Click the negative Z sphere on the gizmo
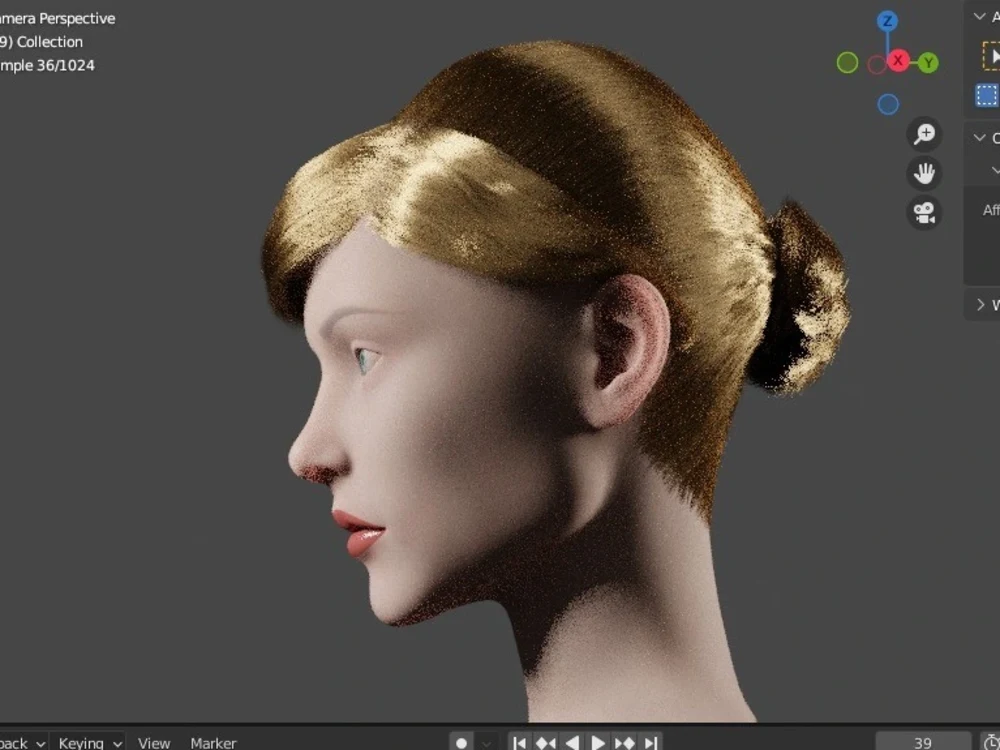click(x=888, y=102)
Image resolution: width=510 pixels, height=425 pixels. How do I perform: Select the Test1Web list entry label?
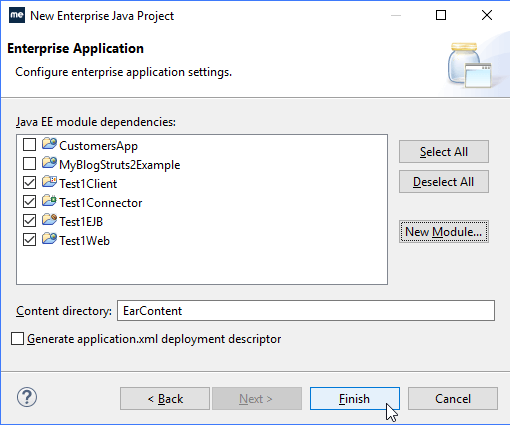[x=84, y=241]
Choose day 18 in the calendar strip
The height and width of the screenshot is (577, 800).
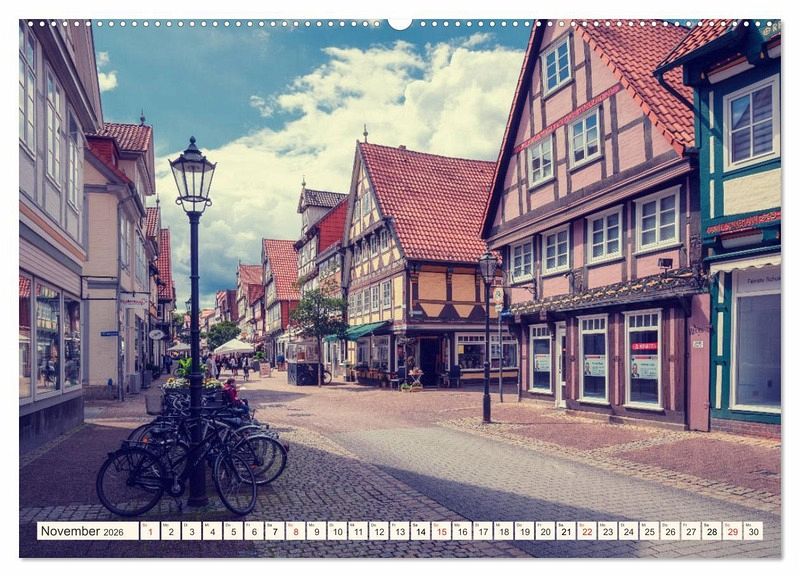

++++++

[Work item]
Set the material above down again word for word. Include none of its pictures.

[Task response]
Click the negative Z sphere on the gizmo
click(x=888, y=102)
Image resolution: width=510 pixels, height=425 pixels. How do I perform: Select the Test1Web list entry label?
[x=84, y=241]
Choose day 18 in the calendar strip
The height and width of the screenshot is (577, 800).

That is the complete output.